最后，象二次型这样的量需要用多维数组来表示。

后面这些量只能视为张量。

实际上，张量的概念相当广泛，可以用于上面所有的例子；标量和向量是张量的特殊情况。

区别标量和向量以及区别这两者和更一般的张量的特征是表示它们的数组的指标的个数。

这个个数称为张量的阶。

这样，标量是0阶张量(不需要任何指标)，而向量是一阶张量。

张量的另外一个例子是广义相对论中的黎曼曲率张量，它是维度为<4,4,4,4>(3个空间维度 + 时间维度 = 4个维度)的4阶张量。

它可以当作256个分量(256 = 4 × 4 × 4 × 4)的矩阵(或者向量，其实是个4维数组)。
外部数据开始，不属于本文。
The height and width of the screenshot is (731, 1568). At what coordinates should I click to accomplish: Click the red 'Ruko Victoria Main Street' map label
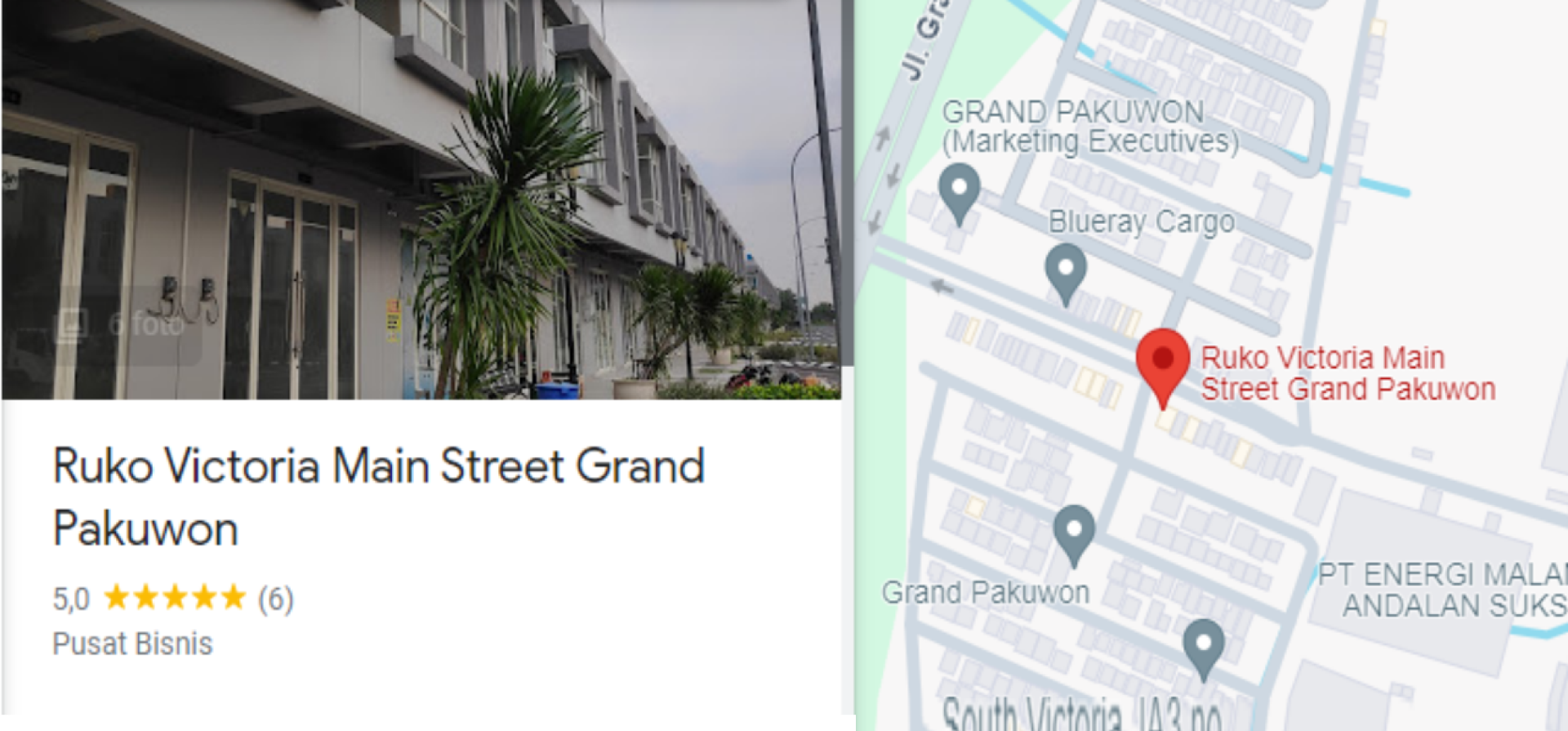click(1348, 373)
只有20个分量是互相独立的，这个事实可以大大简化它的实际表达。

[编辑]方法细节有几种想象和操作张量的等价方法；只有熟悉了这个课题，其内容是等价的这个事实才会变得明显。

现代(无分量)方法把张量首先视为抽象对象，表达了多线性概念的某种确定类型。

其著名的性质可以从其定义导出，作为线性映射或者更一般的情况；而操作张量的规则作为从线性代数到多重线性代数的推广出现。

这个处理方法在高等的研究中大量的取代了基于分量的方法，其方式是更现代的无分量向量方法在基于分量的方法用于给出向量概念的基本引例之后就取代了传统的基于分量的方法。

可以说，口号就是“张量是某个张量空间的元素”。